Recent readings for the sector show activity falling well off the hot place it had shown for most of 2018. The Institute for Supply Management gauge indicated plans that were barely expansionary, while the global Markit Purchase Managers Index pointed to contraction.
While those measures could change direction once the tariff issue is settled, current conditions shows that one of the key pillars in the Trump expansion is starting to wobble.
“The Trump bump to manufacturing in the US which takes place in many swing states has already petered out,” Binky Chadha, chief strategist at Deutsche Bank, said in a research note. “In our view, a continued decline and in particular a falling below 50 will be hard to spin as anything but a manufacturing recession.”
The ISM reading for May came in at 52.1, essentially a percentage reading representing manufacturers who plan to increase activity. That means a reading under 50 means more companies are planning to decrease activity.
The index rose from 51.8 when Trump took office up to a peak of 60.8 in August 2018 during a year in which U.S. GDP increased nearly 3% and posted some of the strongest levels of activity since the recovery began in mid-2009. However, a prolonged battle with China over trade, and the threat of a second front with Mexico that was eased over the weekend, took its toll on manufacturing.
Multiple ISM respondents said tariffs were crimping business.
An executive in food, beverage and tobacco products said tariffs “are having a significant impact on the cost of goods,” while one in chemical products noted that the levies have “forced a change in our supply chain strategy.” A respondent in plastics and rubber products said duties in Chinese imports “pose an issue on a number of chemicals and materials that are solely produced in China.”
On the global front, the Markit PMI gauge for manufacturing dropped to 49.8 in May, the lowest reading since October 2012 and the first sub-50 print since February 2016.
Manufacturing had been sluggish for most of the recovery but finally gained some footing after President Donald Trump‘s election in November 2016.
In addition to the strengthening ISM trends, the sector had seen solid growth in jobs — some 498,000 since the election, or nearly half the 1.1 million total during the recovery — but just 13,000 through the first five months of 2018.
Should the sector continue to weaken, Chadha said that could cause a walk-back in Trump’s trade rhetoric. Chadha said the president has amped up the tariff talk during periods when the stock market has showed strength, then scaled back the tough talk on weakness.
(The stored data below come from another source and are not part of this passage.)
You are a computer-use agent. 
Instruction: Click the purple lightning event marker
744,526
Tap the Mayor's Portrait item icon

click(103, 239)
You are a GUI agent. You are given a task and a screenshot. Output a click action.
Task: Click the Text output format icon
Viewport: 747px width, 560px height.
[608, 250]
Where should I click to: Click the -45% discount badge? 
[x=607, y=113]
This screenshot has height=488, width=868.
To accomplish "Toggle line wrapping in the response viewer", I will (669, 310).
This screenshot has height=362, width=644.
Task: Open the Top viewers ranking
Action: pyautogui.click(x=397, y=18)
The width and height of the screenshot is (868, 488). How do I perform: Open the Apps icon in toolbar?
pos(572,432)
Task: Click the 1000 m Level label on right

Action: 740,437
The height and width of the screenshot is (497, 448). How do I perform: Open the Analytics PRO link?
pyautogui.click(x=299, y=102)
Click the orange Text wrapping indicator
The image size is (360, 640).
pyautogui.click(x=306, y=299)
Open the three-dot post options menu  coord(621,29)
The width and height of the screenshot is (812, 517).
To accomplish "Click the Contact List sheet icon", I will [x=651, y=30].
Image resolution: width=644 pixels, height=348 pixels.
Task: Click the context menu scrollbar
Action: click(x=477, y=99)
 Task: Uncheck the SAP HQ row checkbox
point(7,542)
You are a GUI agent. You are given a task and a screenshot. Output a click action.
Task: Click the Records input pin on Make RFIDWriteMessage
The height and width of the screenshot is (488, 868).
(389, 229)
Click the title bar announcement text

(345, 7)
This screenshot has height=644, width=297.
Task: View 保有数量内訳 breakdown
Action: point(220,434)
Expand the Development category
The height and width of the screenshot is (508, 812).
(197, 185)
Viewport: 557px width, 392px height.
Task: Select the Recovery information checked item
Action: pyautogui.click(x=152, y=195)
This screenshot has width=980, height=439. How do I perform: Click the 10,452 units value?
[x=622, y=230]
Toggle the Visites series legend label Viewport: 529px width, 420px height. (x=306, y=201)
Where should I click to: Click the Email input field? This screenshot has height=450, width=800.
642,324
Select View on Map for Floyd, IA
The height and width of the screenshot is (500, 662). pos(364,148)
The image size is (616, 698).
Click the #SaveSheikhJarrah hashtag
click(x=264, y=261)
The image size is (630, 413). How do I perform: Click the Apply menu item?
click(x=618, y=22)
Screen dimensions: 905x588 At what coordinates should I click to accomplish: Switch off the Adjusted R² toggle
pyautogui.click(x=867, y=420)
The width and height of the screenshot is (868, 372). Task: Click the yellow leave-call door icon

“So even if there is a put, it is not a very effective one. In our view, a more likely and imminent trigger for sustained de-escalation is the state of US manufacturing, where the Trump-bump to the ISM has already been wiped out, and prospects are for continued declines, taking it to recession levels,” Chadha wrote.
A palpable retreat in manufacturing would “change the narrative” on trade, as would a marked declined in Trump’s approval writing, the strategist added.
One other aspect Chadha advised investors to watch is Trump’s criticism of the Federal Reserve.
The president has repeatedly called on the central bank to cut rates, most recently during an impromptu interview Monday morning with CNBC.
Chada said that Trump’s anti-Fed tweets have occurred before tariff escalations, particularly in April just before the recent increase in China levies.